Despite attempting to offer a small hand of comfort for such people, Care4Calais stands vilified in the press. Some criticism has been valid – their ex-CEO, Clare Moseley, stands accused of having had affairs with asylum seekers and under her leadership the charity was recently castigated by the Charity Commission for systemic failings in its governance. But Smith, with his institutional credentials, is adamant the past is the past.
“We have new systems in place, new leadership and a new vision. And who else is really offering those who come here, looking for a safe space, any solace?”
On this, he is unquestionably right. There are some small efforts by NGOs such as Médecins Sans Frontières here, but the one persistent presence are the volunteers with their white tabards and red logos – Care4Calais.
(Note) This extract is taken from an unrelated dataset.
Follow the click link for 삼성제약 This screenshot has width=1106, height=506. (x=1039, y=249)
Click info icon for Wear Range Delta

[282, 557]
They walk in the dawn mist, waking asylum seekers up from their depressed sleep, offering a parcel of food for the day. They offer small tokens of help to communities who have been through hard and brutal treatment at the hands of baton-wielding policemen. Their charity is simple. They hand out sanity products to women and baby formula for babies. They are not the bogeymen of the Daily Mail’s fevered imaginings.
Of course, witnessing the long lines of Sudanese men queuing to speak to boatmen who will – they hope – spirit them to Britain’s shores can be disconcerting. And to deny that there should be no debate about immigration to Britain would be a democratic failure in listening to the concerns of some British citizens.
But what appears to be happening here, in Calais, is not supporting a wave of seekers. These men would come whether the charity is here or not, and to say otherwise would be without evidence. As one volunteer said, “No one comes all the way from Eritrea, Iraq or Afghanistan just to get to France and say – no, I want to turn back.”
What the charity seeks, instead, is some order to the chaos. Proper and timely ways for asylum claims to be processed. The ability to buy a life vest from a local French store. The chance for seekers to use, even, a working toilet rather than having to squat in a ditch.
There is a well-worn phrase that states: “The measure of a society is how it treats its weakest members.” This is true. “But it might also be how a society treats those who risk their lives to be part of it too,” says Smith.
Care4Calais, in the end, seems to be filling a moral deficit created by a government that has run out of ideas on how to address the issue.
Not because there are no expert-led solutions. There are. But because – you strongly suspect – attacking these seekers on Britain’s shores is a very helpful way to distract attention from other, more systemic failings in the British state. Failures that have emerged under the Conservative party’s own governance.
Let, Care4Calais seems to say, our collective humanity not be another victim of such disregard.